You're asking about two very different categories of things: aliases and functions define things that act like commands; export marks a variable to be exported to child processes. Let me go through the command-like things first:
An alias (alias ll='ls -l') defines a shorthand for a command. They're intended for interactive use (they're actually disabled by default in shell scripts), and are simple but inflexible. For example, any arguments you specify after the alias simply get tacked onto the end of the command; if you wanted something like alias findservice='grep "$1" /etc/services', you can't do it, because $1 doesn't do anything useful here.
A function is like a more flexible, more powerful version of an alias. Functions can take & process arguments, contain loops, conditionals, here-documents, etc... Basically, anything you could do with a shell script can be done in a function. Note that the standard way to define a function doesn't actually use the keyword function, just parentheses after the name. For example: findservice() { grep "$1" /etc/services; }
Ok, now on to shell variables. Before I get to export, I need to talk about unexported variables. Basically, you can define a variable to have some (text) value, and then if you refer to the variable by $variablename it'll be substituted into the command. This differs from an alias or function in two ways: an alias or function can only occur as the first word in the command (e.g. ll filename will use the alias ll, but echo ll will not), and variables must be explicitly invoked with $ (echo $foo will use the variable foo, but echo foo will not). More fundamentally, aliases and functions are intended to contain executable code (commands, shell syntax, etc), while variables are intended to store non-executable data.
(BTW, you should almost always put variable references inside double-quotes -- that is, use echo "$foo" instead of just echo $foo. Without double-quotes the variable's contents get parsed in a somewhat weird way that tends to cause bugs.)
There are also some "special" shell variables, that are automatically set by the shell (e.g. $HOME), or influence how the shell behaves (e.g. $PATH controls where it looks for executable commands), or both.
An exported variable is available both in the current shell, and also passed to any subprocesses (subshells, other commands, whatever). For example, if I do LC_ALL=en_US.UTF-8, that tells my current shell use the "en_US.UTF-8" locale settings. On the other hand, if I did export LC_ALL=en_US.UTF-8 that would tell the current shell and all subprocesses and commands it executes to use that locale setting.
Note that a shell variable can be marked as exported separately from defining it, and once exported it stays exported. For example, $PATH is (as far as I know) always exported, so PATH=/foo:/bar has the same effect as export PATH=/foo:/bar (although the latter may be preferred just in case $PATH somehow wasn't already exported).

* DATASET CONTENT
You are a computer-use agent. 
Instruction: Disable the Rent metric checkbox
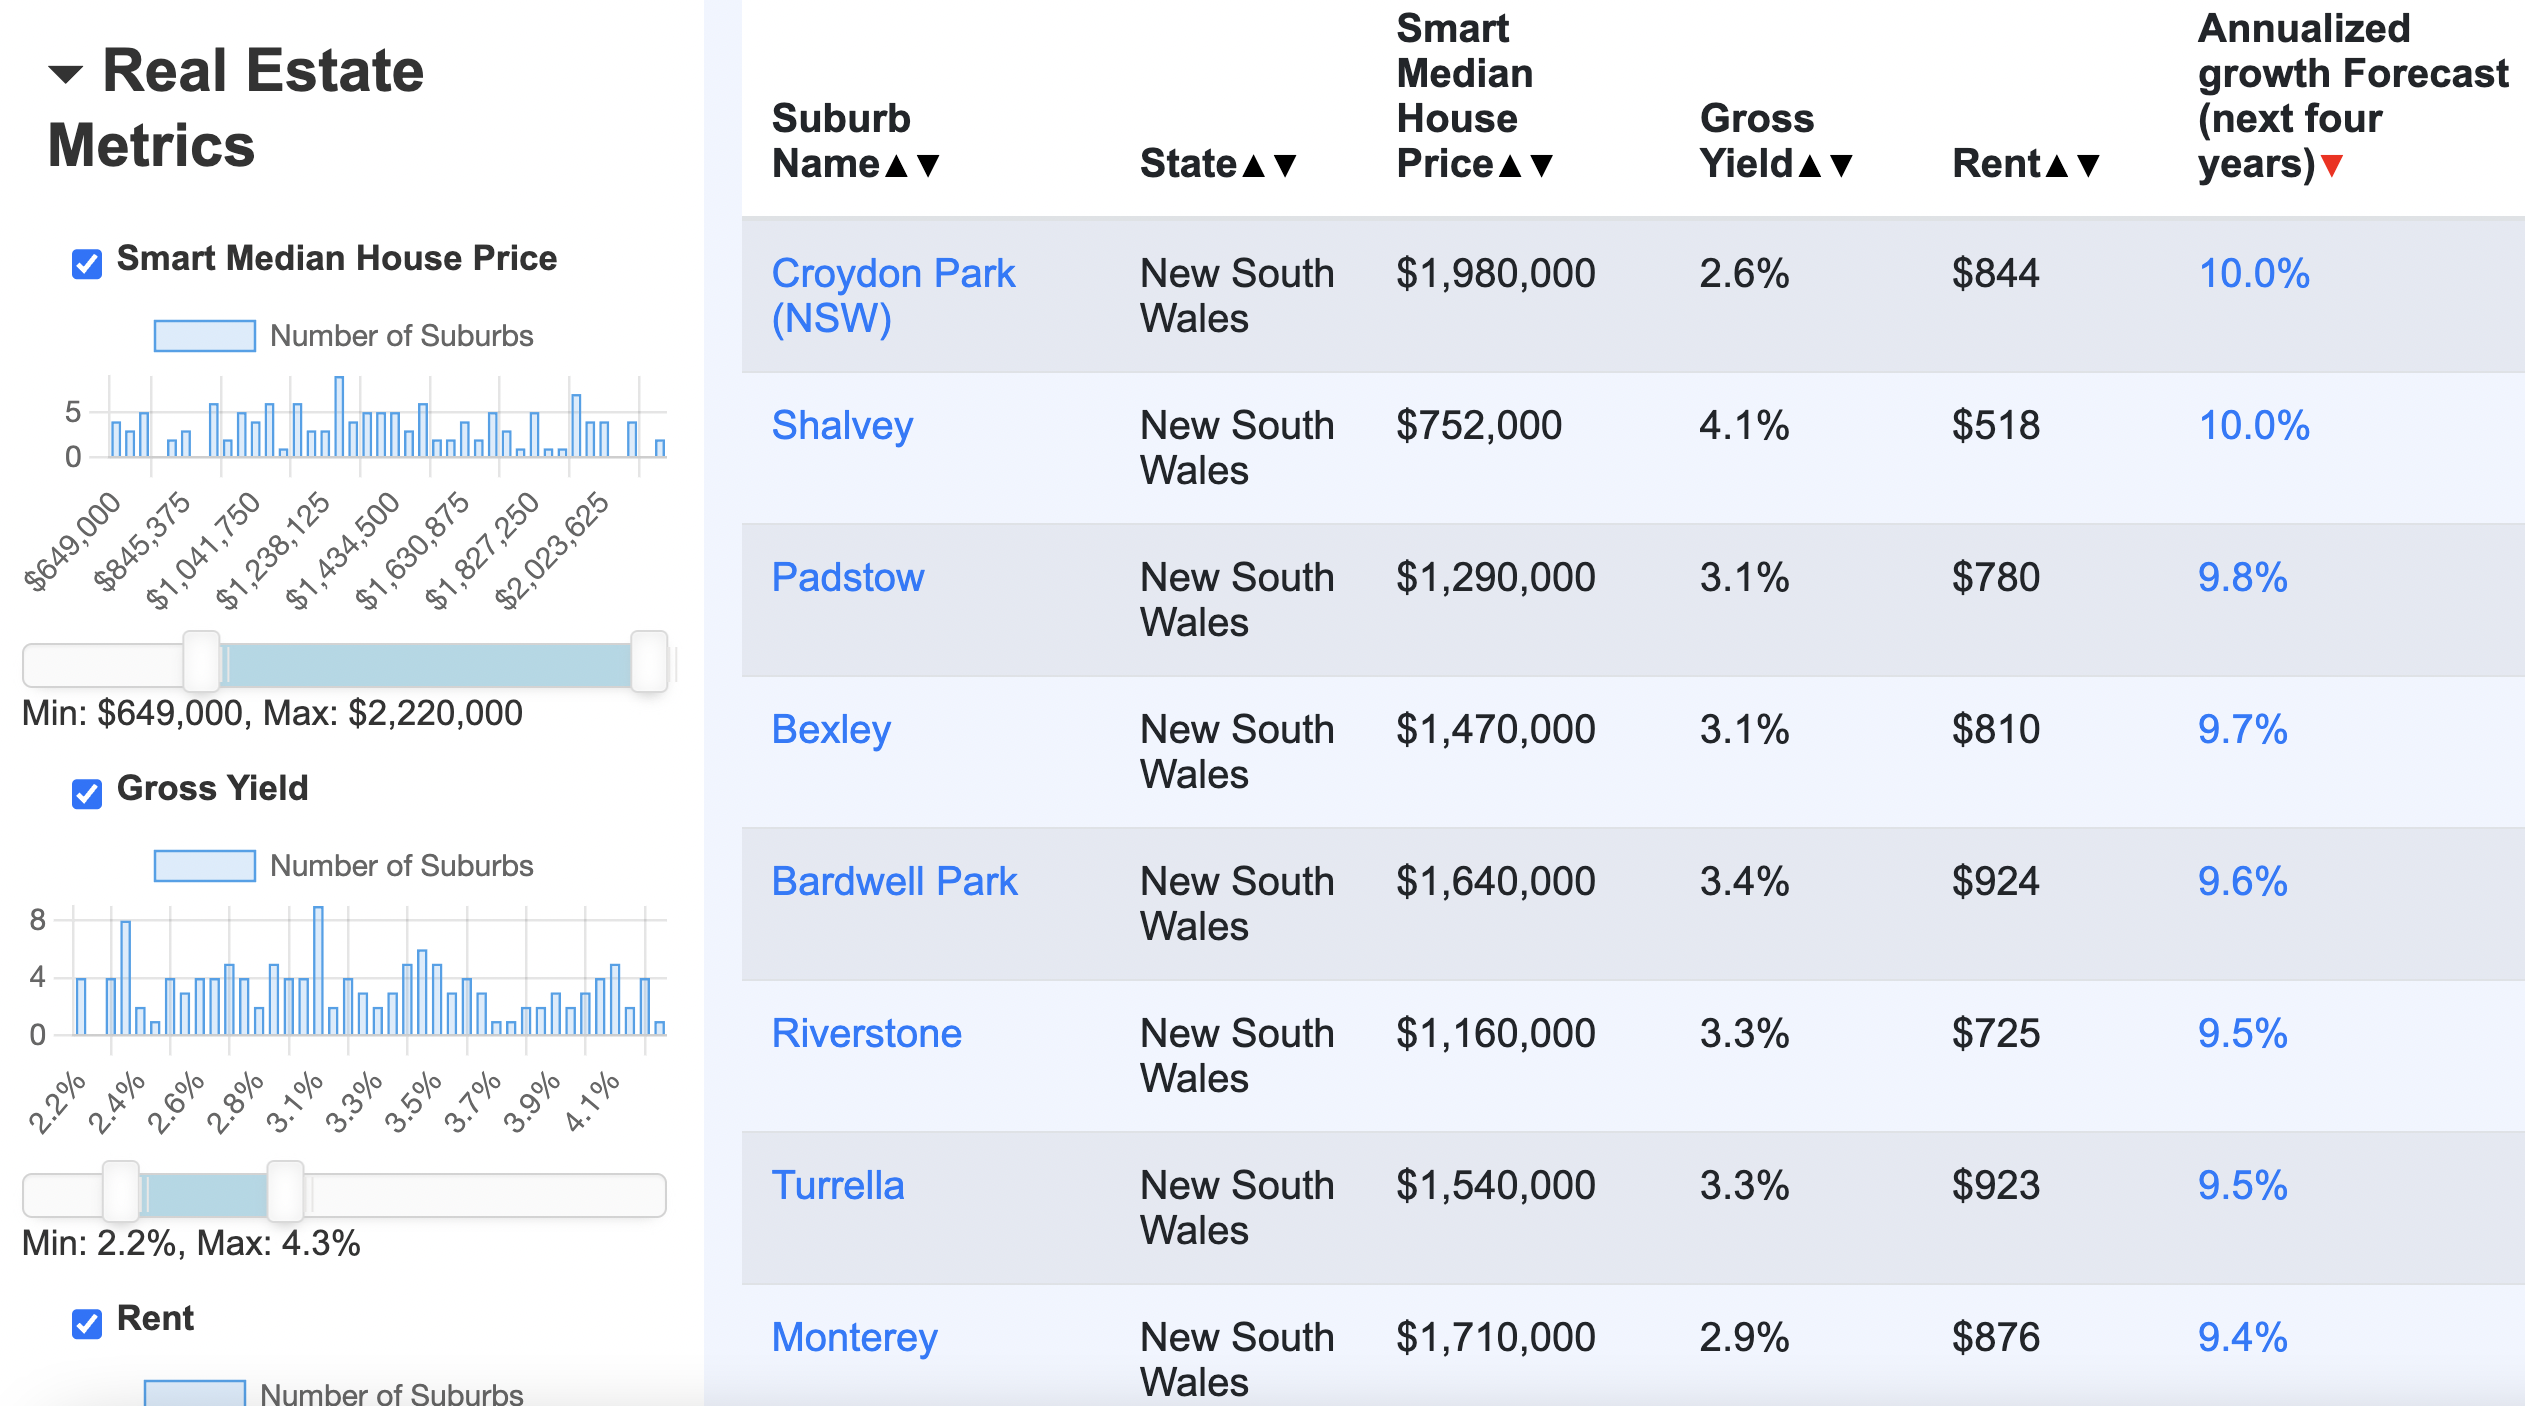tap(87, 1323)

* DIRECTIONS
1 - According to the explanation of shell aliases, functions, and variables, in what kind of files are aliases disabled by default?
2 - Rewrite the part of the explanation of shell aliases, functions, and variables that opens with the words containing "An exported variable" and closes with "that locale setting.", putting "language" wherever "locale" appears.
3 - Summarize the explanation of shell aliases, functions, and variables in two sentences.

* SOLUTIONS PER TASK
1 - Shell scripts.

2 -
An exported variable is available both in the current shell, and also passed to any subprocesses (subshells, other commands, whatever). For example, if I do LC_ALL=en_US.UTF-8, that tells my current shell use the "en_US.UTF-8" language settings. On the other hand, if I did export LC_ALL=en_US.UTF-8 that would tell the current shell and all subprocesses and commands it executes to use that language setting.

3 - Aliases and functions both define things that act like commands: an alias is a simple shorthand meant for interactive use, while a function is a more flexible version that can take arguments and do anything a shell script can. Variables store non-executable data that is substituted when referenced with $, and an exported variable is passed to any subprocesses as well as being available in the current shell.